NANCY TENGLER: So the bond market is having a big fight with the Fed right now. I think this tells us that the Fed is not going to be as aggressive as they say, in fact, we could be in a recession. But it won’t be that deep. My money is on the bond market, because let’s not forget that the Fed’s December 2021 dot plans didn’t even see us hitting 3% in the Fed funds rate until 2024.

And so I think we have to take that into account. This is a Fed that has been wrong at every major turning point since Chairman Powell took office in 2018. That is, its first moon market was in 2018, from early October to Christmas Eve. So I suspect that the rhetoric will not match their actions.

Now, I know a lot of people disagree with me, but I think that’s the way the bond market is – I’m in their camp. I don’t have them.

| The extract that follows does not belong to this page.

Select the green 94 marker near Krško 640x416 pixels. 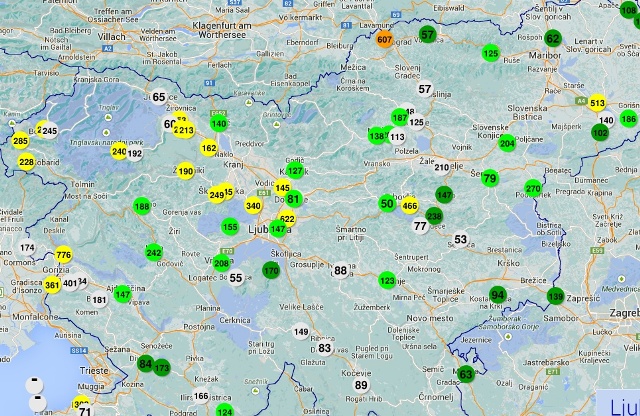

SEANA SMITH: Yeah, Nancy, that’s interesting because the markets believe what you’re saying, because every time we get a hint of dovishness, not even dovish, they don’t double down on the most hawkish stance we’ve heard these days. lasts for several months. We have certainly seen an upswing in the market. So if you don’t think the Fed will be as aggressive as they are signaling now, what do you expect at the next meeting? And do you think they will take a break?

NANCY TENGLER: Well, yes, I do. I mean, if you look at it, they depended on the data in Jackson Hole in 2020, which means they’re looking back to make policy for the coming quarters and years. But if you look at the actual data, the PMIs rolled. Prices paid, which are highly correlated with CPI, fell off a cliff last month. Shipping costs are reduced. Rents are falling, wheat, corn, commodities, energy.

So I think they’re going to find that the CPI is going to be better. And if you look at the annual figure that looks three months back, it’s not the number that’s quoted, it’s the one year figure that’s going back. But the annual rate is about 3.3.5% for CPI. It’s already below [NO AUDIO] it `s degree.

I think the risk is that maybe there is some ego, some legacy. I don’t think we should set Fed policy that way. But the data will show that they are doing enough, and let’s start the delayed effects. I think 25, you start hearing it. But it doesn’t matter. We are closer to the end than we were a few months ago.

DAVE BRIGGS: Let that medicine do its job. Nice to see you, Nancy. Many thanks.

NANCY TENGLER: Yes. Thank you, David.